== Dataset records ==
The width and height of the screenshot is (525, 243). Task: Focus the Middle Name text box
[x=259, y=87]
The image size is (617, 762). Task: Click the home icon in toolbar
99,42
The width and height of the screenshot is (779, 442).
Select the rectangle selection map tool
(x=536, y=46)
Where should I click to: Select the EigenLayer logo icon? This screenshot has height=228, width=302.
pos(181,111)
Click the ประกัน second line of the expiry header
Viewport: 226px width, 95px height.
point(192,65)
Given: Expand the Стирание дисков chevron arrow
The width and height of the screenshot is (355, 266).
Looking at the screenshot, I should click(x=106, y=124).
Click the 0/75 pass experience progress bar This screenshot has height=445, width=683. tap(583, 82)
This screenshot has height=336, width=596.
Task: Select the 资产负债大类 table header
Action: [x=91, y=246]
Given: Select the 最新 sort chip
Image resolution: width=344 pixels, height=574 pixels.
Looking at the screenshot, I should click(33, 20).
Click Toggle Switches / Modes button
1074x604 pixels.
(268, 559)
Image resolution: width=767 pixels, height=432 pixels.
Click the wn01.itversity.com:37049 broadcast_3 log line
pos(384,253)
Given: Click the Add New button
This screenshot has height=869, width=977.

== Directions for this task ==
The listing above is to be transcribed in full, with no line omitted.

== Your response ==
The width and height of the screenshot is (525, 243). Task: Focus the Middle Name text box
[x=259, y=87]
The image size is (617, 762). Task: Click the home icon in toolbar
99,42
The width and height of the screenshot is (779, 442).
Select the rectangle selection map tool
(x=536, y=46)
Where should I click to: Select the EigenLayer logo icon? This screenshot has height=228, width=302.
pos(181,111)
Click the ประกัน second line of the expiry header
Viewport: 226px width, 95px height.
point(192,65)
Given: Expand the Стирание дисков chevron arrow
The width and height of the screenshot is (355, 266).
Looking at the screenshot, I should click(x=106, y=124).
Click the 0/75 pass experience progress bar This screenshot has height=445, width=683. tap(583, 82)
This screenshot has height=336, width=596.
Task: Select the 资产负债大类 table header
Action: [x=91, y=246]
Given: Select the 最新 sort chip
Image resolution: width=344 pixels, height=574 pixels.
Looking at the screenshot, I should click(33, 20).
Click Toggle Switches / Modes button
1074x604 pixels.
(268, 559)
Image resolution: width=767 pixels, height=432 pixels.
Click the wn01.itversity.com:37049 broadcast_3 log line
pos(384,253)
Given: Click the Add New button
This screenshot has height=869, width=977.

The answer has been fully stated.